# Best glue for fletching blazers



## Germ (Apr 20, 2006)

I am starting to fletch my own arrows, and I am wondering what is the best glue to use. I am using blazer vanes on GT, and on some CX maximas using a bitzenberger. Any ideas? Thanks.


----------



## acsksbs (Apr 19, 2006)

i used the bohning glue, drys fast, havent had a problem with fletchings pulling or falling off or seperating from the shaft. i've fletched quit a bit of arrows with one little tube. even had arrows go all the way into a target and pulled straight out and no problems with the fletch.


----------



## kcarcherguy (Feb 18, 2005)

Goat Tuff works great for me.


----------



## Germ (Apr 20, 2006)

thanks, I will give it a try.


----------



## kcarcherguy (Feb 18, 2005)

Whatever you use, just don't touch the base of the vane with your fingers. The oil off your finger can prohibit the glue from sticking. 
I like to prep my shafts with isoprobyl alcohol to clean them off first.


----------



## MA_Bowhunter (Jan 11, 2006)

Goat Tuff, and use the 90% alcohol available in drug stores.


----------



## redryder66 (Jun 4, 2005)

I've used Saunders NPV on Blazers and many other types of vanes. I've never had a vane come off until I was ready to remove it.


----------



## LastCall (Mar 18, 2005)

I use Loctite Super Glue Gel from WalMart - been using it over a year and havent had one flecth come off.

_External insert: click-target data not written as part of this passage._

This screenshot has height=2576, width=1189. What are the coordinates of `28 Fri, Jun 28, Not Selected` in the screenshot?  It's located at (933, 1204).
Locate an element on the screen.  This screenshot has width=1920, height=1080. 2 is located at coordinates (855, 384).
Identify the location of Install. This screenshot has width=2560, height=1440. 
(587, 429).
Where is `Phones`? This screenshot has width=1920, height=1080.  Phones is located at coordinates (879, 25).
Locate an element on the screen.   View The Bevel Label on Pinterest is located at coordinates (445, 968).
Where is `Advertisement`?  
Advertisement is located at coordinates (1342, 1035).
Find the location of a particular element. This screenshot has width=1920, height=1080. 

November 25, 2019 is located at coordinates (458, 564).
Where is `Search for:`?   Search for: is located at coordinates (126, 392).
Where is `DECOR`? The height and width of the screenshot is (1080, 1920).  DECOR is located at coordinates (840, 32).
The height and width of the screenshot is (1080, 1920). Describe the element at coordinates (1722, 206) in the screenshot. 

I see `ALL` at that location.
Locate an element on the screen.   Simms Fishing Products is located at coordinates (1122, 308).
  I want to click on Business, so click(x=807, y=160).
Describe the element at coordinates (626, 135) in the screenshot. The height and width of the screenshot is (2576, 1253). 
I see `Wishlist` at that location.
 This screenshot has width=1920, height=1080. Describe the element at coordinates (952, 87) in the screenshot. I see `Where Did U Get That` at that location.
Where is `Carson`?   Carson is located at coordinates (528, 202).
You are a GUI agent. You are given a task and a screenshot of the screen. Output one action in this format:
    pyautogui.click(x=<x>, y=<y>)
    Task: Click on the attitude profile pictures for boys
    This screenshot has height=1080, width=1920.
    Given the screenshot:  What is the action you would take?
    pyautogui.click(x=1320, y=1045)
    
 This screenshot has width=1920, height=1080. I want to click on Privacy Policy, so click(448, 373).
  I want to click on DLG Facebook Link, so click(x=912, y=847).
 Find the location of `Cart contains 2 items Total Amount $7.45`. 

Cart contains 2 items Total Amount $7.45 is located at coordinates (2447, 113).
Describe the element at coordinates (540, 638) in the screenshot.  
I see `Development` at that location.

I do clean my shafts/wraps and fletch before I glue them.


----------



## cmherrmann (Jun 1, 2004)

LastCall said:


> I use Loctite Super Glue Gel from WalMart - been using it over a year and havent had one flecth come off.
> 
> I do clean my shafts/wraps and fletch before I glue them.




This is what I also use, have not had one Blazer come off yet and I shoot them through a Whisker Biscuit. I use wraps from Bowmanhunter and just wipe the wrap with water and let it dry then fletch, as said before don't touch the base of the Blazer with your hands.


----------



## CA Bowhunter (Jan 17, 2004)

LastCall said:


> I use Loctite Super Glue Gel from WalMart - been using it over a year and havent had one flecth come off.
> 
> I do clean my shafts/wraps and fletch before I glue them.


What wraps do you use? Blake


----------



## LastCall (Mar 18, 2005)

I make my own wraps from scrap vinyl I get from the sign shop next to where I work.


----------